▶ [What is required]: With pictures left out, output exactly the lines from the line holding "Task: Select the XL size row label" through the end of the data, both included.

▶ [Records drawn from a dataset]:
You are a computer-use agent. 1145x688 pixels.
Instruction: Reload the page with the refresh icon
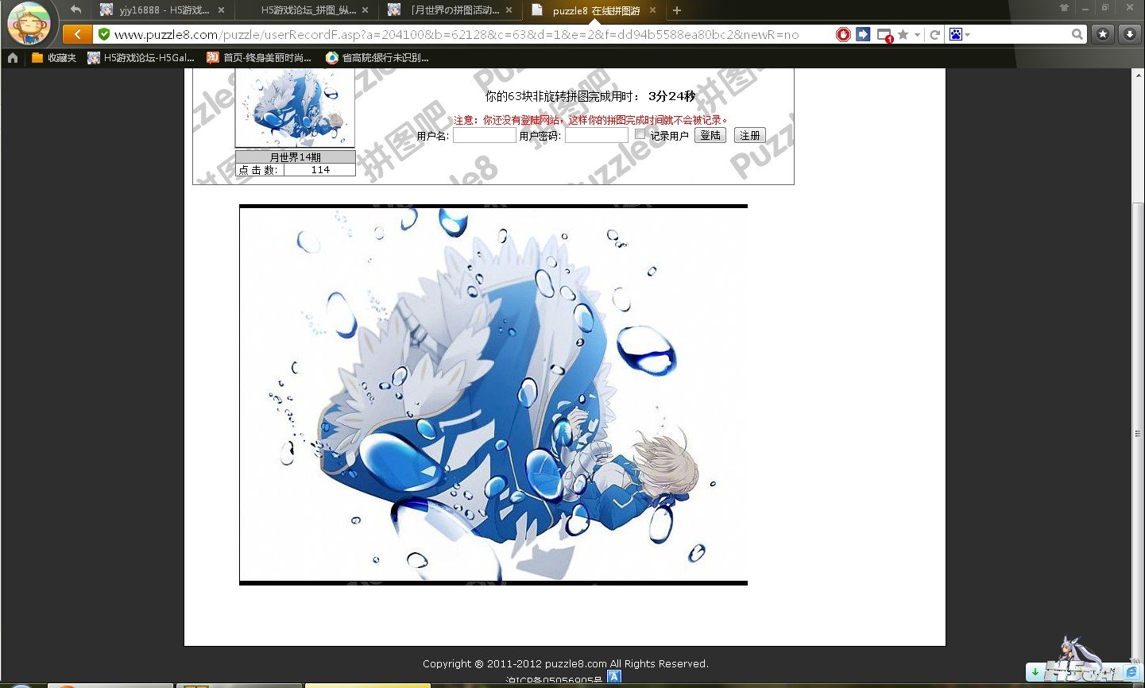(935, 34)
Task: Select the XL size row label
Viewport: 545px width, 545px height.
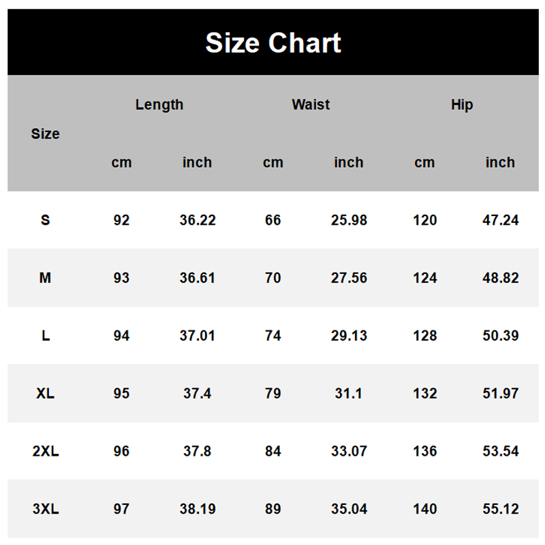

▶ [Response]:
Task: Select the XL size row label
Viewport: 545px width, 545px height.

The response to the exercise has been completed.